Document extract →
═══
Lake Whatcom has new Phosphorus restrictions placed on future developement

lakePhosphorus restrictions have been placed on new developments in the Lake Whatcom watershed.

Whatcom County Council passed new rules on Tuesday, July 23. Future development around Lake Whatcom must not put excessive amounts of phosphorus into the lake.
The unanimous  vote also enables the council to end an 8 year moratorium prohibiting subdivisions around the lake with lots smaller than five acres.

How will this all play out?

Will smaller lots will be available for building? Will building come to a halt in Sudden Valley? Will existing homes in the watershed be burdened with similar restrictions?

The new rules met with resistance from real estate groups who felt  the  estimated new  stormwater controls, adding at least $25,000 in development costs was too high a price for the small lots in Sudden Valley, and for the small amount of phosphorous that would be filtered.

There are about 700 vacant lots in the lake’s watershed that are less than 10,000 square feet  and most of them are  in Sudden Valley.
═══
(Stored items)
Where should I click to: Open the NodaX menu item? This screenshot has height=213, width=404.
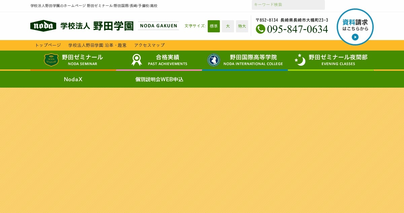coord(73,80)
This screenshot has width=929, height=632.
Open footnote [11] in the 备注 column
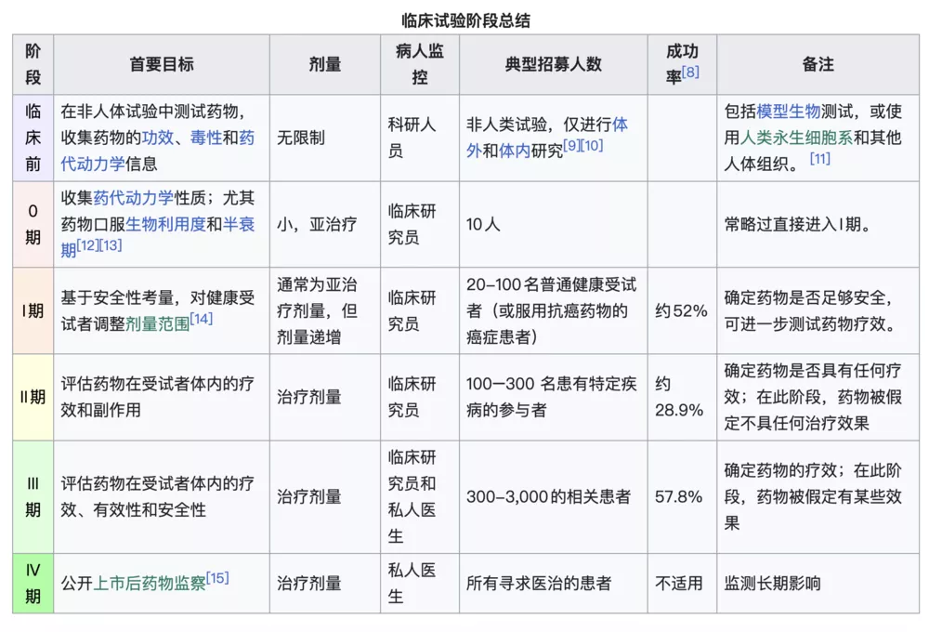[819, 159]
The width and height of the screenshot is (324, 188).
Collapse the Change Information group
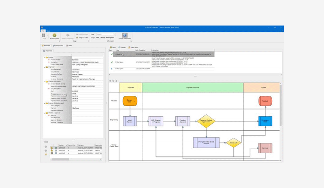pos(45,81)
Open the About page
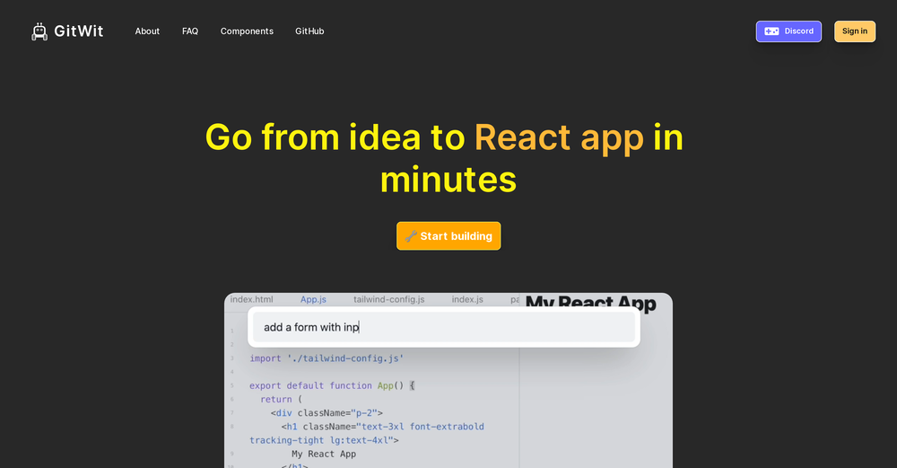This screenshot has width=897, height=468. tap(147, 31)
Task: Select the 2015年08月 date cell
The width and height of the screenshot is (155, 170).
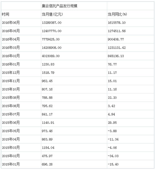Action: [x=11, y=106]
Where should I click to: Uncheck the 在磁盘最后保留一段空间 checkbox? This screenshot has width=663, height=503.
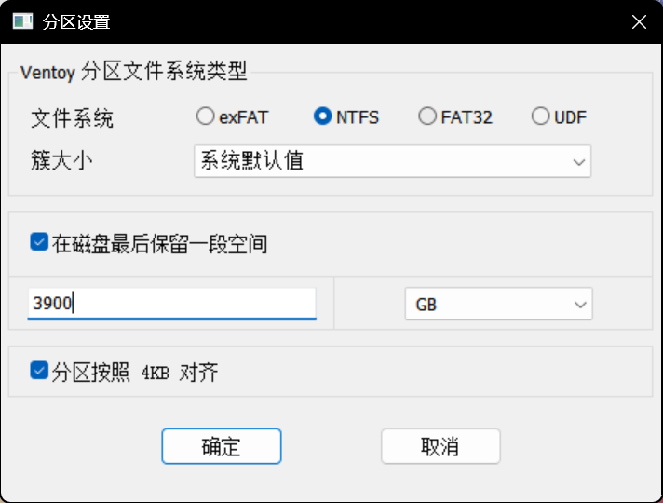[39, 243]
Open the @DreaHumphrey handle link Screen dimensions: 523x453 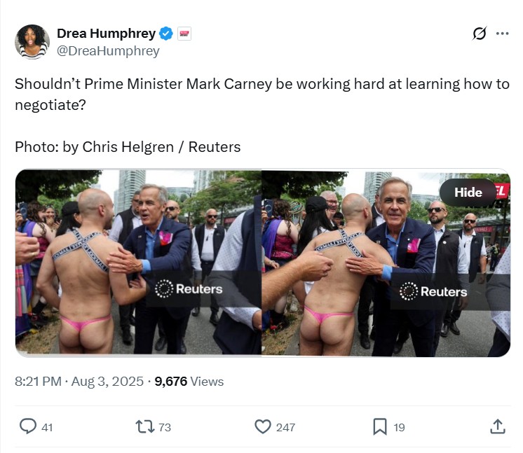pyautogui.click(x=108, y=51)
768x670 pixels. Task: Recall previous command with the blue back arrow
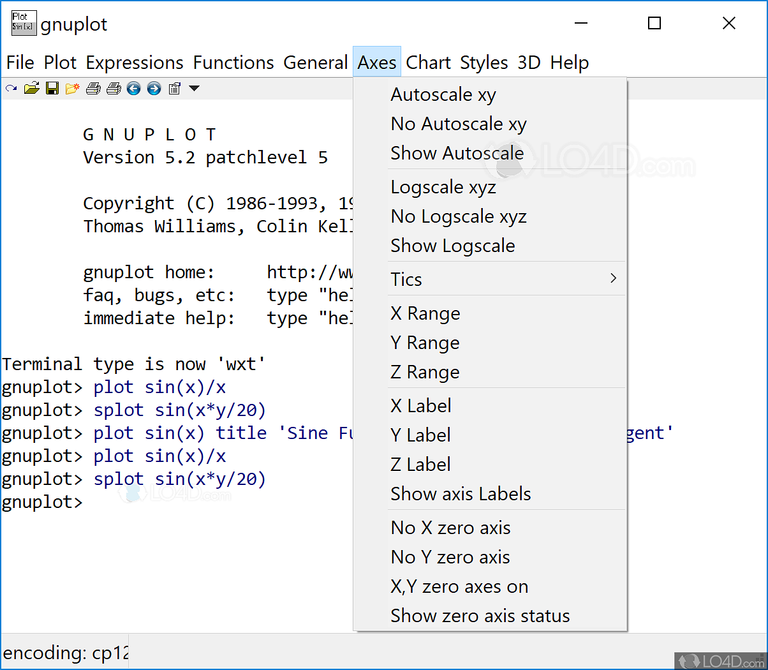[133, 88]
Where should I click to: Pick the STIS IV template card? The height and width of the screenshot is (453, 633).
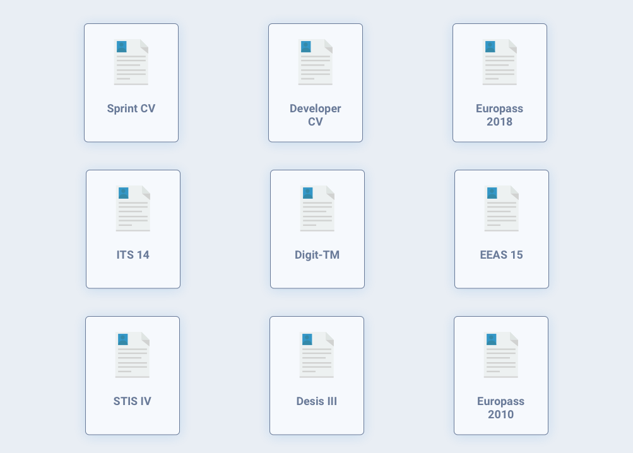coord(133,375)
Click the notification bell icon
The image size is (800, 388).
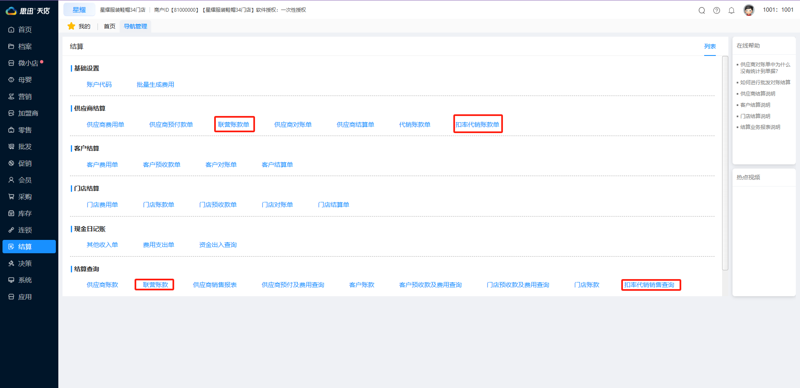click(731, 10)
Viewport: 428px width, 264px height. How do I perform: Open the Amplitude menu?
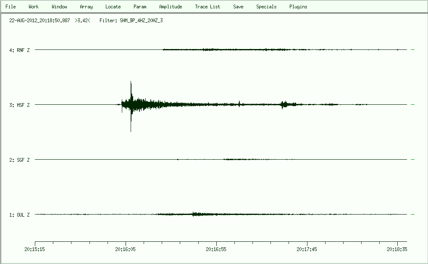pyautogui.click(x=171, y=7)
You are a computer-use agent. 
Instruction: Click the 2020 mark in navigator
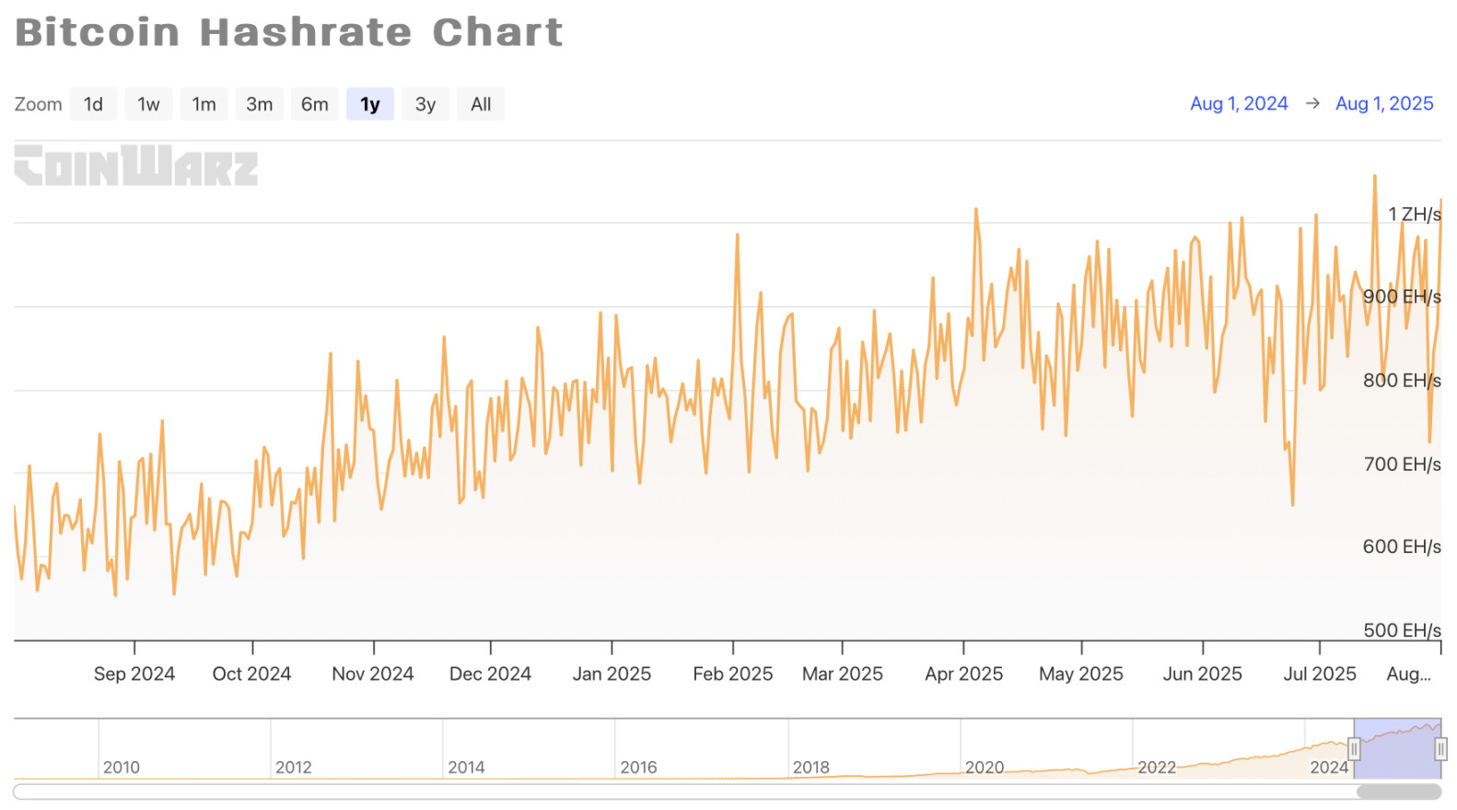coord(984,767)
═══
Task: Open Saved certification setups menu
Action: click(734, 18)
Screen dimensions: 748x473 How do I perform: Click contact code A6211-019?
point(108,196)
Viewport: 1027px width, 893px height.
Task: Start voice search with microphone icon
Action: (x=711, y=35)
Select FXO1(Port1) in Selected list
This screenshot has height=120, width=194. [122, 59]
═══
Brief A → According to the Lake Whatcom article, how many vacant lots in the watershed are smaller than 10,000 square feet?
Brief B → Continue the Lake Whatcom article from the point where it stops.

Answer area A → About 700, and most of them are in Sudden Valley.

Answer area B →
Future development runoff may not add more phosphorus to the lake than the lot would if it remained forested. This “phosphorus neutral” requirement is part of a long-term plan to cleanup Lake Whatcom.

A  report by the state in February, required the county to come up with a plan in five years for cleaning up Lake Whatcom, spurred ruling.

Excessive phosphorus runoff encourages more algae growth,which in turn means more bacteria, robbing the lake of oxygen. This not only hurts fish, but makes algae concentrations high enough to slow Bellingham’s water filtration system during the worst periods.

Lake Whatcom is the water source for about 100,000 people.